What is needed. Could you restate word for word every line of the records below, from the first one to the one holding "You are a computer-use agent. Screen dimensions: 1215x980"?

Working data.
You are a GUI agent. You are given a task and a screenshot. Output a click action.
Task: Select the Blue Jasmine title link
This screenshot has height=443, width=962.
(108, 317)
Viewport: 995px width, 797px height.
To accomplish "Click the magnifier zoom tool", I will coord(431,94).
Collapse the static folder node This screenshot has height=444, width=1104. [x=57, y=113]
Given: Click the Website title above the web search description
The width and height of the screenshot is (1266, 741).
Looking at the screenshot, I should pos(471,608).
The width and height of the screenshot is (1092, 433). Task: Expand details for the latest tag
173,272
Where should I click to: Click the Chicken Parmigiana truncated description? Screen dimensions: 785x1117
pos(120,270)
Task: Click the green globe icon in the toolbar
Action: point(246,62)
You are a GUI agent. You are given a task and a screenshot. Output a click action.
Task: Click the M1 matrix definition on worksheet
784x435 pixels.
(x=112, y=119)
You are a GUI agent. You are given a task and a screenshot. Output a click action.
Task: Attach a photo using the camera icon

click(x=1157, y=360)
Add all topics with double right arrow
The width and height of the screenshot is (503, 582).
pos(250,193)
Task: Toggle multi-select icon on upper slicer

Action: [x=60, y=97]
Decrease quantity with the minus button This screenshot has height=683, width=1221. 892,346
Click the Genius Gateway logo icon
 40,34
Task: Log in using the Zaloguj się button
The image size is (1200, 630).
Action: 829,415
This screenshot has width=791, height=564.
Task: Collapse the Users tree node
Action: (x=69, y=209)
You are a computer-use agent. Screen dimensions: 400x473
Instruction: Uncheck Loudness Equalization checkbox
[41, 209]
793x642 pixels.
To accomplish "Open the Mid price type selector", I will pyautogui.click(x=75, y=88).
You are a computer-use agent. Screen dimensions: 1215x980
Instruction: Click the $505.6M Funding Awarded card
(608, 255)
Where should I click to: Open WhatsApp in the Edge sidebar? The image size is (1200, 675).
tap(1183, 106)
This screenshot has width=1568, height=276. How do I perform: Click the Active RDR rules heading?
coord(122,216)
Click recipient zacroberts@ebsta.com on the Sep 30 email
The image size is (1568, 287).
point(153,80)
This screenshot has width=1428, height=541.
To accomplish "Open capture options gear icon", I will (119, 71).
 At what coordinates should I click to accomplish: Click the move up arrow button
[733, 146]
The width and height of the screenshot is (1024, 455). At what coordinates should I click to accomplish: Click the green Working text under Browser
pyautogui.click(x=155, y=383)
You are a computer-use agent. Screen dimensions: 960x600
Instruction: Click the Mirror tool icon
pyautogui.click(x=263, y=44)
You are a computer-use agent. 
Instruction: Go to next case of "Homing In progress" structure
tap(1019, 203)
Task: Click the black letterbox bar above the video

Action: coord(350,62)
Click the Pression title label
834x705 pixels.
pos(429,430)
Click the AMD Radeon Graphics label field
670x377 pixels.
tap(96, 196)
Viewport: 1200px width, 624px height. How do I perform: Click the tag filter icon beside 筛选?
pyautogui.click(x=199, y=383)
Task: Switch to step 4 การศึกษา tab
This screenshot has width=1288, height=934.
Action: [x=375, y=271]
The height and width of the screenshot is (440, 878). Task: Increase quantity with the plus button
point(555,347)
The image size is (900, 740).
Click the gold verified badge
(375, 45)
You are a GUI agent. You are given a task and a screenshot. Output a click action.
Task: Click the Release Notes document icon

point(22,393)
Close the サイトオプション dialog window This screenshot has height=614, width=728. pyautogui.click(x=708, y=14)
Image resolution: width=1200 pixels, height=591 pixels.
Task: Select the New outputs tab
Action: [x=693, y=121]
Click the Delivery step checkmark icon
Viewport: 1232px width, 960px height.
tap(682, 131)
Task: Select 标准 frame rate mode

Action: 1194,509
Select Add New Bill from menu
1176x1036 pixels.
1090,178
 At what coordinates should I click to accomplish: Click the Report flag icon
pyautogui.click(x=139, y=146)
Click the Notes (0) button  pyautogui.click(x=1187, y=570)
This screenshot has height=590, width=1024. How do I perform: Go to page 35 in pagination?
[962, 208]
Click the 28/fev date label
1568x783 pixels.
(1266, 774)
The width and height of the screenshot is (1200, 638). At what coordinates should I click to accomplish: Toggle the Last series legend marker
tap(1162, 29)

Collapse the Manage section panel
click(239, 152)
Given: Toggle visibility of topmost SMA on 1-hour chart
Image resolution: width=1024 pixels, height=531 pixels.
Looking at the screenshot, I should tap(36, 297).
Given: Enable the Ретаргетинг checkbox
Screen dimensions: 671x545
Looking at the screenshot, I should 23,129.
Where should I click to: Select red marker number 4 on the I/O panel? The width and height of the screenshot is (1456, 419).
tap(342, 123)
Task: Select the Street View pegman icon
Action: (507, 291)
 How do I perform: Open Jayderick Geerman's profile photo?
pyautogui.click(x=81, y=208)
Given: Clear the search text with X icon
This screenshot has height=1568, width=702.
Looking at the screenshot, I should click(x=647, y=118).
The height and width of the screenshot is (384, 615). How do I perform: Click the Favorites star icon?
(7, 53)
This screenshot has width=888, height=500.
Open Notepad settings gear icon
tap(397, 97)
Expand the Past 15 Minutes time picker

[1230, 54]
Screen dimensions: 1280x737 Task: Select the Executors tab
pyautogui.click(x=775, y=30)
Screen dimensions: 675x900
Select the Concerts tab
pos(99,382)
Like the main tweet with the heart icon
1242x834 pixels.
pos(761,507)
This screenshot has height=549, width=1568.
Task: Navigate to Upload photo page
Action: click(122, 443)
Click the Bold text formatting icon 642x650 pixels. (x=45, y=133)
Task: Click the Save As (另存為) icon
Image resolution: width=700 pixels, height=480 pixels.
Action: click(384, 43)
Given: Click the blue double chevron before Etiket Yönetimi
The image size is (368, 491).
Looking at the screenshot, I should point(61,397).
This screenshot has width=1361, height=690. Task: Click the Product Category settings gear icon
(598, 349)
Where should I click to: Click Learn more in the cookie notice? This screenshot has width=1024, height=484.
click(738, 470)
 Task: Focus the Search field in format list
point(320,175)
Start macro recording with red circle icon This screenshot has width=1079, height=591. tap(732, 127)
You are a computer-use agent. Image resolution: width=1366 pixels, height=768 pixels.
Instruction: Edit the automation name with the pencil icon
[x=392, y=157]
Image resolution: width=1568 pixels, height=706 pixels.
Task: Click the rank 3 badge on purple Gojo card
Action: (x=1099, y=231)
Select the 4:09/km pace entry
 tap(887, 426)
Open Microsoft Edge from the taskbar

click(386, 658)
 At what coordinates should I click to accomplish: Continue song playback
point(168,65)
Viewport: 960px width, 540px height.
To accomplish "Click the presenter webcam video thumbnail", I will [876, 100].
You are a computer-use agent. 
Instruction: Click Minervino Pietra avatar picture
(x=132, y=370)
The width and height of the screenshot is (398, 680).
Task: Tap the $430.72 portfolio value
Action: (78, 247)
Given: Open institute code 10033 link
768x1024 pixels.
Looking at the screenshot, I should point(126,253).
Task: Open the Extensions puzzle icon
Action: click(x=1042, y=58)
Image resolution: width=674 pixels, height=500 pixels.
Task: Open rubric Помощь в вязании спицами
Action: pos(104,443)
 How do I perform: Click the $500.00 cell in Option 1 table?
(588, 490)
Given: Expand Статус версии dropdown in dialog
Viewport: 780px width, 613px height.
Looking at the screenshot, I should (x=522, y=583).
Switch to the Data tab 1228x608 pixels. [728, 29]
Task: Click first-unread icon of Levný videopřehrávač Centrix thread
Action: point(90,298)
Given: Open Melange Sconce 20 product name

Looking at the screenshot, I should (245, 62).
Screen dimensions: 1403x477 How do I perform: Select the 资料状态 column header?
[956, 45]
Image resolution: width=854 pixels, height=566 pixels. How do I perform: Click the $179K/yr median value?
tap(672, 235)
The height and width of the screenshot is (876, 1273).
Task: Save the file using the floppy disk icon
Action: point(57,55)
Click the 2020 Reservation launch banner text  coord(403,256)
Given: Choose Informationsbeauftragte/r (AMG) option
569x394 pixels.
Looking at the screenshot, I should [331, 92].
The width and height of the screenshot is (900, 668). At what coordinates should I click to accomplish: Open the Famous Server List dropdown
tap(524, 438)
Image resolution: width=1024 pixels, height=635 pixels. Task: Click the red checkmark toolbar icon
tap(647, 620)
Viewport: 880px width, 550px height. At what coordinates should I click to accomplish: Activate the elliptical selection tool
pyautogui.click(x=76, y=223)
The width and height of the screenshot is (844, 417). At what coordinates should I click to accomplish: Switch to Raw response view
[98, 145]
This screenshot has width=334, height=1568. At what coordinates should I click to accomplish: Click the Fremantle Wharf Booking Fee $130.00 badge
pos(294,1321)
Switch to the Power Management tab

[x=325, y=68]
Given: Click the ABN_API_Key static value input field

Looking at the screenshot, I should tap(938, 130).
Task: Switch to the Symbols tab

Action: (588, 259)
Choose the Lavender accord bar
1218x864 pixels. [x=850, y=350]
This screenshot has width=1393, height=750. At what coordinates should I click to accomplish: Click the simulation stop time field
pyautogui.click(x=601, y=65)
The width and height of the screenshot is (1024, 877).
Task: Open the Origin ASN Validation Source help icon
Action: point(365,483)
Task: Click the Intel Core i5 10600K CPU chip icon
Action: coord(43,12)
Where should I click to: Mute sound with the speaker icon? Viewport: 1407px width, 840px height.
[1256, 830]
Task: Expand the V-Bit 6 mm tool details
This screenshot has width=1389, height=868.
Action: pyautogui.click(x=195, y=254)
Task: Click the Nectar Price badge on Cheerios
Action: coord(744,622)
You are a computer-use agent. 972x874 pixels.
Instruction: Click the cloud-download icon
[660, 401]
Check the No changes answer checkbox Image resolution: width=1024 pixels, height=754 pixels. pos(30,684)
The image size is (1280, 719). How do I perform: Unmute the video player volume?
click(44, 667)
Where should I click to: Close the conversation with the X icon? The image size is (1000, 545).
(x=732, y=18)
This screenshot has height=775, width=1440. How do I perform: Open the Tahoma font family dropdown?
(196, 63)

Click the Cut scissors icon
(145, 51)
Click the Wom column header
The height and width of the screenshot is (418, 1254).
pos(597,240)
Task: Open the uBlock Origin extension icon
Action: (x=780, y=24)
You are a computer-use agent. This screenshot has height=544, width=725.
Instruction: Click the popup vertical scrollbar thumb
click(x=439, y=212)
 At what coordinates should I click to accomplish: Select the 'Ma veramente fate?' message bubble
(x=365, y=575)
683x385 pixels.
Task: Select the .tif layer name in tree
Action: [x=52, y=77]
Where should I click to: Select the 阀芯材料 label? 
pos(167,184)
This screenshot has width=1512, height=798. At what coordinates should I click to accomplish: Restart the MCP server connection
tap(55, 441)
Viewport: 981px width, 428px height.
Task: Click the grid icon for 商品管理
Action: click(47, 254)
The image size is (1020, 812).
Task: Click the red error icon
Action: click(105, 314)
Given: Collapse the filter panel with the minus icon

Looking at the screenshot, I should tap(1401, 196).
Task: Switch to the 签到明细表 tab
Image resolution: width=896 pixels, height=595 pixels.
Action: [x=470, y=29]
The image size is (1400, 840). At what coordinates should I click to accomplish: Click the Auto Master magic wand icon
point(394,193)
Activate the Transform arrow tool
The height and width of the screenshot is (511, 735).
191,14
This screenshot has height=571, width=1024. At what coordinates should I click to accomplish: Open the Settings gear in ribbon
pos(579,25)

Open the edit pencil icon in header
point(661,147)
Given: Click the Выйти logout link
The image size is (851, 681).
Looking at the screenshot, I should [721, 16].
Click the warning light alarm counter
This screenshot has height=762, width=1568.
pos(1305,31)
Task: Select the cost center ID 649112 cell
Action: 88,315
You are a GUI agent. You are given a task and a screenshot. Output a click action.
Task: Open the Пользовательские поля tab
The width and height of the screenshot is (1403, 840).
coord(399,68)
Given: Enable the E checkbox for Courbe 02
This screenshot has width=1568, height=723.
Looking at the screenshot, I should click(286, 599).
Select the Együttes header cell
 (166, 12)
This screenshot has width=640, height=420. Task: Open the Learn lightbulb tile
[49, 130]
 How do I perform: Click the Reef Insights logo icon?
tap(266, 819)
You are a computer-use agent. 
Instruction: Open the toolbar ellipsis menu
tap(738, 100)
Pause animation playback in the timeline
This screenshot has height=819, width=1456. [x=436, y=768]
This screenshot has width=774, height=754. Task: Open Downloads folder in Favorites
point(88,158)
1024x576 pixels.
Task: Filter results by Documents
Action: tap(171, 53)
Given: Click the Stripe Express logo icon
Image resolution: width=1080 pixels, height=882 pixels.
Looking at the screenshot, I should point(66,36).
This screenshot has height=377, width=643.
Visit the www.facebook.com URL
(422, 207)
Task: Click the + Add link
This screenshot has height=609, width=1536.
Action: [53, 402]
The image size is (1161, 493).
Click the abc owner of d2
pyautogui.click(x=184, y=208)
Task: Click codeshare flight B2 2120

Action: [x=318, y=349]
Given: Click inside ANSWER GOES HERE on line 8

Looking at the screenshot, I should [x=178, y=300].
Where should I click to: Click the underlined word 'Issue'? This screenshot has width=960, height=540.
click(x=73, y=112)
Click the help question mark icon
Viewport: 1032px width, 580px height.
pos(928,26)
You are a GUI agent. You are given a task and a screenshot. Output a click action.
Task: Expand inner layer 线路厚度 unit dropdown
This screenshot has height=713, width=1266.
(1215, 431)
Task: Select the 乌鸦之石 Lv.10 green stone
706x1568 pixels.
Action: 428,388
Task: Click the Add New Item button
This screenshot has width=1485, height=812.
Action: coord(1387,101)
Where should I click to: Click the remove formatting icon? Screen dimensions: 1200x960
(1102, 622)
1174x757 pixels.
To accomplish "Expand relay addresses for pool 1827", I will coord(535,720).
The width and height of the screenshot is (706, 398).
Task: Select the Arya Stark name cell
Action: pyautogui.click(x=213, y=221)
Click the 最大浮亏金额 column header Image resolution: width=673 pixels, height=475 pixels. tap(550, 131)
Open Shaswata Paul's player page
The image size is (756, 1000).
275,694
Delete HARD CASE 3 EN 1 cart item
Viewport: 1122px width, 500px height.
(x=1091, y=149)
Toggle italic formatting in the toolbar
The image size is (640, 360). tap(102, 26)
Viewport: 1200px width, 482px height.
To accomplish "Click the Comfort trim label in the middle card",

Response.
You are a GUI agent. You are given a task and a screenshot. Output a click action.
Task: Select the Blue Jasmine title link
This screenshot has height=443, width=962.
(108, 317)
Viewport: 995px width, 797px height.
To accomplish "Click the magnifier zoom tool", I will coord(431,94).
Collapse the static folder node This screenshot has height=444, width=1104. [x=57, y=113]
Given: Click the Website title above the web search description
The width and height of the screenshot is (1266, 741).
Looking at the screenshot, I should pos(471,608).
The width and height of the screenshot is (1092, 433). Task: Expand details for the latest tag
173,272
Where should I click to: Click the Chicken Parmigiana truncated description? Screen dimensions: 785x1117
pos(120,270)
Task: Click the green globe icon in the toolbar
Action: point(246,62)
You are a GUI agent. You are given a task and a screenshot. Output a click action.
Task: Click the M1 matrix definition on worksheet
784x435 pixels.
(x=112, y=119)
You are a GUI agent. You are given a task and a screenshot. Output a click action.
Task: Attach a photo using the camera icon

click(x=1157, y=360)
Add all topics with double right arrow
The width and height of the screenshot is (503, 582).
pos(250,193)
Task: Toggle multi-select icon on upper slicer

Action: [x=60, y=97]
Decrease quantity with the minus button This screenshot has height=683, width=1221. 892,346
Click the Genius Gateway logo icon
 40,34
Task: Log in using the Zaloguj się button
The image size is (1200, 630).
Action: 829,415
This screenshot has width=791, height=564.
Task: Collapse the Users tree node
Action: (x=69, y=209)
You are a computer-use agent. Screen dimensions: 400x473
Instruction: Uncheck Loudness Equalization checkbox
[41, 209]
793x642 pixels.
To accomplish "Open the Mid price type selector", I will pyautogui.click(x=75, y=88).
You are a computer-use agent. Screen dimensions: 1215x980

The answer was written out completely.